Accordingly, this case is REMANDED to the bankruptcy court for a determination of the amount, if any, by which Columbia's secured claim should be reduced due to any allowed prior tax liens. The order of the bankruptcy court declining to deduct disposition costs from the amount of Columbia's secured claim is AFFIRMED.

SO ORDERED.

NOTES

[1]

A significant influence in [Claeys' decision] to consider costs of sale in valuation seems to be the holdings of the Ninth Circuit Court of Appeals in Crocker National Bank v. American Mariner Industries (In re American Mariner Industries), 734 F.2d 426 (9th Cir.1984) and the Eighth Circuit in Ahlers v. Norwest Bank of Worthington (In re Ahlers), 794 F.2d 388 (8th Cir.1986), rev'd, 485 U.S. 197, 108 S.Ct. 963, 99 L.Ed.2d 169 (1988). [This] analysis . . . was considerably undercut, however, by the Supreme Court's reversal of Ahlers and more particularly by that court's decision in United Savings Association of Texas v. Timbers Of Inwood Forest Associates, Ltd., 484 U.S. 365, 108 S.Ct. 626, 98 L.Ed.2d 740 (1988).

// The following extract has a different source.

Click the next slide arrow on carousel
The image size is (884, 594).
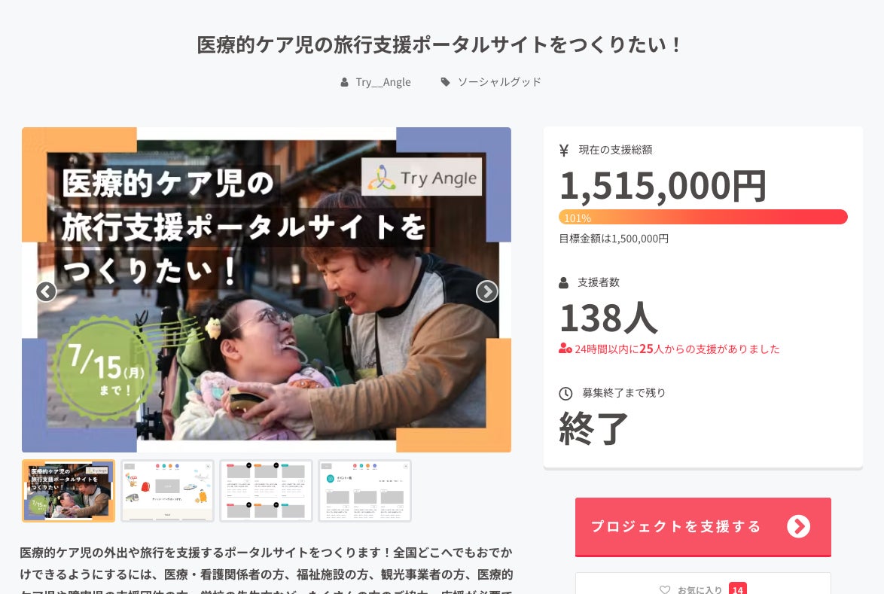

In re Balbus, 104 B.R. 767, 769 (Bankr.E.D.Va. 1989).

[2] One of the purposes of deducting disposition costs from the secured amount of a creditor's claim appears to be to protect the "creditor['s] bargain[] for the right to take possession of the collateral and sell it in the event the debtor defaults and in fashioning adequate protection one must determine what the creditor could have realized upon disposition, taking into account the usual time and expense involved in repossession and sale." 81 B.R. at 991.